Working for and with organizations in highly regulated industries like federal and state governments and commercial banks often necessitates diving REALLY deep into products and technologies. This means peeling back the layers of the onion most people do not. The reason this pops up is because these organizations tend to have extremely complex environments due the length of time the organization has existed and the strict laws and regulations they must abide by. This is probably the reason why I’ve always gravitated towards these industries.
I recently ran into an interesting use case where that willingness to dive deep was needed.
A customer I was working with was wrapping up its Azure landing zone deployment and was beginning to deploy its initial workloads.

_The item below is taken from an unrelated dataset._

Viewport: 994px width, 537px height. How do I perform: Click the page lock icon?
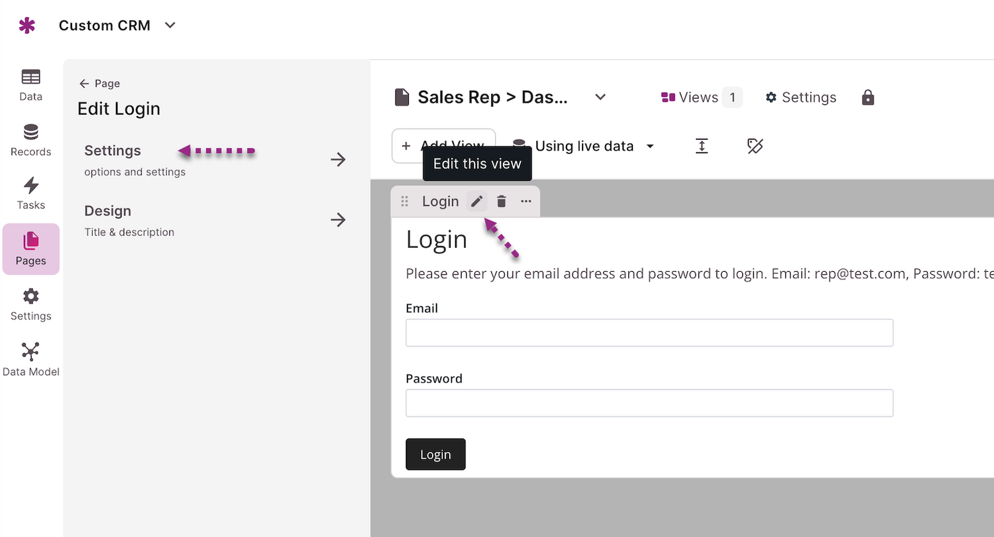pyautogui.click(x=867, y=97)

A number of these workloads used Microsoft Azure PaaS (platform-as-a-service) services such as Azure Storage and Azure Key Vault. The customer had made the wise choice to consume the services through Azure Private Endpoints. I’m not going to go into detail on the basics of Azure Private Endpoints. There is plenty of official Microsoft documentation that can cover the basics and give you the marketing pitch. You can check out my pasts posts on the topic such as my series on Azure Private DNS and Azure Private Endpoints.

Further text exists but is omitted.